**Exercise:** Check each statement against the helium exploration text, answering yes or no and quoting the words of the text that decide it: 1. Royalties are payable to the Crown. 2. Results from each earning well are expected about two weeks after that well's rig release date. 3. The Farm-In Agreement lets HECO explore about 369,000 acres in Montana.

**Passage for review:**
● ● ● ● ● ● ●

Following drilling of the earning wells, results from each are anticipated to be available approximately two weeks after the rig release date of each well. Based on successful results from the two Manyberries wells, HECO will earn a lease on the spacing unit of the test wells and will have the option to enter new helium leases on 20,480 acres of land offsetting the tests, subject to a 7% Lessor Royalty and $50/acre bonus consideration. There are no royalties payable to the Crown.

About Global Helium Corp.

Global Helium is one of Canada’s largest helium exploration and development companies, focused on the exploration, acquisition, development, and production of helium, done right. The Company has carved out a differentiated position through a unique Farm-In Agreement with industry veteran, Perpetual Energy Inc., through which HECO can explore approximately 369,000 acres in Alberta’s Manyberries helium trend via joint venture. The Company has also captured 100%-owned permits encompassing over 1.7 million acres prospective for helium in Saskatchewan’s well-established helium fairway and has recently acquired three assets with proven helium tests in the State of Montana. HECO brings a seasoned team of industry professionals and technical experts who have established connections with North American and international helium buyers. Learn more at https://globalhelium.com/.

● ● ● ● ● ● ●

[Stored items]

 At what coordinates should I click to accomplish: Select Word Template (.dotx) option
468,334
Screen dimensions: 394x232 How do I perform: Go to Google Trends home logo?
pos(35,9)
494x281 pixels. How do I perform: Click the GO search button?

● ● ● ● ● ● ●

**Reply:**
1. No: "There are no royalties payable to the Crown."
2. Yes: "results from each are anticipated to be available approximately two weeks after the rig release date of each well"
3. No: "approximately 369,000 acres in Alberta’s Manyberries helium trend"